Originally Posted by eyemitalian0312 View Post
Once the urge hits, I just do it. I don't think about anything I've learned, I don't call my sponsor, and I drink right after AA meetings. I can't stop, help.
This is one of the hallmarks of alcoholism. This is the both the phenomenon of craving and the mental obsession that AA's Big Book talks about. Once you start, all bets are off, and it's very hard to stop. And then once you've stopped, such as in rehab, you're doomed to start again.
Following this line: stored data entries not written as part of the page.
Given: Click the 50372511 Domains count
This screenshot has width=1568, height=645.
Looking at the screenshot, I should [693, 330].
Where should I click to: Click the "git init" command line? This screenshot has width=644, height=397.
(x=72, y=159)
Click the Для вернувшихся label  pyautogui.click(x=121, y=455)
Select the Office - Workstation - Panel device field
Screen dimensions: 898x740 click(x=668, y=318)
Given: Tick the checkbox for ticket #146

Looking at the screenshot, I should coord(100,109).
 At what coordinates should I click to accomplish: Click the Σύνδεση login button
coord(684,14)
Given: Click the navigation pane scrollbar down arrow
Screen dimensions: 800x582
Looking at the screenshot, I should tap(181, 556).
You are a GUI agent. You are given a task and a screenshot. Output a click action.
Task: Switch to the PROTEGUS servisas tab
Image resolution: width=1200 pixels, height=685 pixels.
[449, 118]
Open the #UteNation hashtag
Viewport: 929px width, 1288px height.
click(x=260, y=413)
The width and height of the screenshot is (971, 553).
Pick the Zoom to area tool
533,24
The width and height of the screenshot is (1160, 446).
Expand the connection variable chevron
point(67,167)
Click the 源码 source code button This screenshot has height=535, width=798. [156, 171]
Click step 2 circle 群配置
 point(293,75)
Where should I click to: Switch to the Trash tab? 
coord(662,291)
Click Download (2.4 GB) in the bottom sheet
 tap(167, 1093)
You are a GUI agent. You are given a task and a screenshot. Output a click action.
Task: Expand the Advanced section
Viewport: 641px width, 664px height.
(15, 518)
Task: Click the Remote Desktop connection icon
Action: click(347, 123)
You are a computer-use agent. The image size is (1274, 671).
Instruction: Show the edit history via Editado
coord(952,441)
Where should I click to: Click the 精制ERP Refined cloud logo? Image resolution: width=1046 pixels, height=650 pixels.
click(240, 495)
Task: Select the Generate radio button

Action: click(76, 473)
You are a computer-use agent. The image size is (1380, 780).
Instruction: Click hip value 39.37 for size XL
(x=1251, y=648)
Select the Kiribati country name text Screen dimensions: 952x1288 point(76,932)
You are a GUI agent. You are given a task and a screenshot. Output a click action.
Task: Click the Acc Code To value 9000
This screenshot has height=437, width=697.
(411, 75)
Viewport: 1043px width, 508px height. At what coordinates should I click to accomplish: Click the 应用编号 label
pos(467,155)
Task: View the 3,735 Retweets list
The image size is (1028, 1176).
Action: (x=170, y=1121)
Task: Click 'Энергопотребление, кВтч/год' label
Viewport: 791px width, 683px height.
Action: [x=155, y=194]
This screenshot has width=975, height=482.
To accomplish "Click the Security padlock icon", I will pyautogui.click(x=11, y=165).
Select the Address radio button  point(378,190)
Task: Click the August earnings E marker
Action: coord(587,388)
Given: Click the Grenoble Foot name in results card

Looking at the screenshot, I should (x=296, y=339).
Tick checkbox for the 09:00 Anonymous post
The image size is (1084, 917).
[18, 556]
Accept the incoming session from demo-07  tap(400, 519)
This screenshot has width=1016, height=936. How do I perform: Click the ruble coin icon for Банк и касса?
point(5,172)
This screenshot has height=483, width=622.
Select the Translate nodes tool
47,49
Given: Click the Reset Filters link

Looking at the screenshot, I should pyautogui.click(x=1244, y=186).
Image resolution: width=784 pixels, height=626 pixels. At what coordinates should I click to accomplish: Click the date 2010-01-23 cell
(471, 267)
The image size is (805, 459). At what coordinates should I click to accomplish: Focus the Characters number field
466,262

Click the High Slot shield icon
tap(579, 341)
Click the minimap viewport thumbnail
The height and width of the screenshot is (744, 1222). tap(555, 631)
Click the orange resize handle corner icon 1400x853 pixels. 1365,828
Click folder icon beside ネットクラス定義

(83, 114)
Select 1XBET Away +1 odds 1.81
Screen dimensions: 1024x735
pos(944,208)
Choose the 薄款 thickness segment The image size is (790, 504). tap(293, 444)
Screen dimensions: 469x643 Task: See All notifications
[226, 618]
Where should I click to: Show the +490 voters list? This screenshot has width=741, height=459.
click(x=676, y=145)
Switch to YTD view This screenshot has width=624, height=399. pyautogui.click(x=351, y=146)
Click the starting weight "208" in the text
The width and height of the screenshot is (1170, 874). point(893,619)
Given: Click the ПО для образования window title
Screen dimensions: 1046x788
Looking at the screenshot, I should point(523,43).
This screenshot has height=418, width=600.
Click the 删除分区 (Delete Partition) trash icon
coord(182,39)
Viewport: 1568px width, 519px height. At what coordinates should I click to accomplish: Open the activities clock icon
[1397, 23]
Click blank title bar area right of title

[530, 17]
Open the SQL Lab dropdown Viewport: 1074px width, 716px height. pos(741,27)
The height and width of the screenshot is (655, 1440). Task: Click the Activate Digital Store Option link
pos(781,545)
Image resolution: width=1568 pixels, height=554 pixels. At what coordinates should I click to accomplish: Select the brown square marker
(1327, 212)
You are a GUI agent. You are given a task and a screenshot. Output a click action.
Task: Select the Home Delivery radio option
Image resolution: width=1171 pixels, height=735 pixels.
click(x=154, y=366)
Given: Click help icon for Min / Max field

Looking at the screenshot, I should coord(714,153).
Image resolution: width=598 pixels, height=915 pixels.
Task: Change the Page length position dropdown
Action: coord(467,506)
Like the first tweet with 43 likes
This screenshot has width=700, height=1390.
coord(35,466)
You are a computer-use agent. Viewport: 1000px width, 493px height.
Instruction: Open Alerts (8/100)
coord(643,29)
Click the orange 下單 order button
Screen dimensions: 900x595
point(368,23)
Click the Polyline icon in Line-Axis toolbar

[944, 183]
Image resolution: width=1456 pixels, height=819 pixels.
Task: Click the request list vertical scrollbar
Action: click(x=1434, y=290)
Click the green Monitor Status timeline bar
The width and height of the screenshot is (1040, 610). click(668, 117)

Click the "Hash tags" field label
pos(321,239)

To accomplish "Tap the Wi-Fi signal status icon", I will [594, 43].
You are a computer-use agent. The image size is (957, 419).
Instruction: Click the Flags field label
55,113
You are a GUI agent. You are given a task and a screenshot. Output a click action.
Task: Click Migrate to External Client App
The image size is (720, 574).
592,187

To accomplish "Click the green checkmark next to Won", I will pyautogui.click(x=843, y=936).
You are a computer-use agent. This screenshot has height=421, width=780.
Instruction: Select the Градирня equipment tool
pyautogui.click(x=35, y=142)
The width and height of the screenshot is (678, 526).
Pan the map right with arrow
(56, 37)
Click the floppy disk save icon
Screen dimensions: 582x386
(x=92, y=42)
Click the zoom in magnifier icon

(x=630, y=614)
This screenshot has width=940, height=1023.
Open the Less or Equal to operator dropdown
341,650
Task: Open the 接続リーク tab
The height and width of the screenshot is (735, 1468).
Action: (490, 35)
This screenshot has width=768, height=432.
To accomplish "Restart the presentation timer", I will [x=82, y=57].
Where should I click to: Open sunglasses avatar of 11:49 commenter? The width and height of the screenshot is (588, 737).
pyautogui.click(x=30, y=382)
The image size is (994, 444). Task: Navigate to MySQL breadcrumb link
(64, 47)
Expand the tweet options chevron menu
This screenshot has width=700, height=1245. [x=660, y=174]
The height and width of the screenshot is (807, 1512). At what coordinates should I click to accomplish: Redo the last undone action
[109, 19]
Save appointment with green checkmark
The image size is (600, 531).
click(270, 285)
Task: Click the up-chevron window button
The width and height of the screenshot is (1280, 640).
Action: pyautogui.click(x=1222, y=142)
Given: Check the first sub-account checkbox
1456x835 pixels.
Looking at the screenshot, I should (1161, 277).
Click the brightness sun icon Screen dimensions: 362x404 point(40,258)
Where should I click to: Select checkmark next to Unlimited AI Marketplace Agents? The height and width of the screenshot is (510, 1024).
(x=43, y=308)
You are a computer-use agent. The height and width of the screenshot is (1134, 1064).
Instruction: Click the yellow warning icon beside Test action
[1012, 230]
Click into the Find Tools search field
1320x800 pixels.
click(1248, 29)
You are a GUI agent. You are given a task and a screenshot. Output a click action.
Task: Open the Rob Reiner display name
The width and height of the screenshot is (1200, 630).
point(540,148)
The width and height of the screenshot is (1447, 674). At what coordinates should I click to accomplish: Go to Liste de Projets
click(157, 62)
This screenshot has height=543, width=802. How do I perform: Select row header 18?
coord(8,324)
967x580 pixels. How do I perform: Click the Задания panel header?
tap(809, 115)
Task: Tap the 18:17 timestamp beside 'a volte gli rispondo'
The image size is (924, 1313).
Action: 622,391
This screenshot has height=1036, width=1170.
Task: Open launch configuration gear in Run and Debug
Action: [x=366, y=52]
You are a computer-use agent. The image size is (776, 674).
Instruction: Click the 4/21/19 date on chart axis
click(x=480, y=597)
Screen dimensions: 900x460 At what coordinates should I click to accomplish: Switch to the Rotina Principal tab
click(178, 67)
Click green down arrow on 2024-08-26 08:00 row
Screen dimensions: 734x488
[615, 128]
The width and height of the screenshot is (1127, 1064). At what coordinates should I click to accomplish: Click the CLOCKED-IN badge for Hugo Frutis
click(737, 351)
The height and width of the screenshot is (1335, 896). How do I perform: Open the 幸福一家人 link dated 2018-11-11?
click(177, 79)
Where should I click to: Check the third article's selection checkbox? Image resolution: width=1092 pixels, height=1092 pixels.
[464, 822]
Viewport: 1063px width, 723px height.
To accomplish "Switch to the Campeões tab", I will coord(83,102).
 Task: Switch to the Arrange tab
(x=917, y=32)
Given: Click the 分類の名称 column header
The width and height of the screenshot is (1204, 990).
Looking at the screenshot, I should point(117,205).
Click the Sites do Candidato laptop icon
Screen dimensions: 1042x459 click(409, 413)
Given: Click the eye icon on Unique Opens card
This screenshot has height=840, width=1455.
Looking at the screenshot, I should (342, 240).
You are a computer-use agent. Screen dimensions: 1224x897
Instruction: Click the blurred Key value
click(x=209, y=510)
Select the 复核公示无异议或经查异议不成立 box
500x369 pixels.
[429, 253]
I am an alcoholic of that variety. I too, started meeting with a sponsor and could not stop drinking. He still laughs about it. Here's this guy (me) showing up on time like we agreed, seemingly willing to go to any lengths, but reeking of booze. Of course, I tried to hide it, but he wasn't fooled for a second. After a week or two meeting like this, he asked me when my last drink was. And for whatever reason, I told the truth. I told him earlier that day. He told me to go home, dump what I had, and start the next morning on the directions he gave me from the Big Book. I went home, drank what I had left, and started the next day on those directions. I haven't drank since.

I'm always amazed how one of us gets through those first few weeks. I believe there is some grace involved in absolutely having to drink one day and not drinking the next. I don't know how that happens.

But it's a temporary grace. I couldn't recover until I put that grace to some action. Talking to a sponsor wasn't sufficient. Going to meetings wasn't sufficient. I had to get on a spiritual path that would lead me to a monumental psychic change. As long as I was on that path (and still to this day), I haven't had to drink. That was the proper action for me.

What step are you on? Today, even if you have to tie yourself down, don't drink. Make it impossible for yourself if you have to. But that is not all. Today, start that journey. Today, in addition to not drinking, take that first small step towards the end of your slavery.

There it is, eye, September 30, 2009 is the start of a whole new life, provided you take certain actions.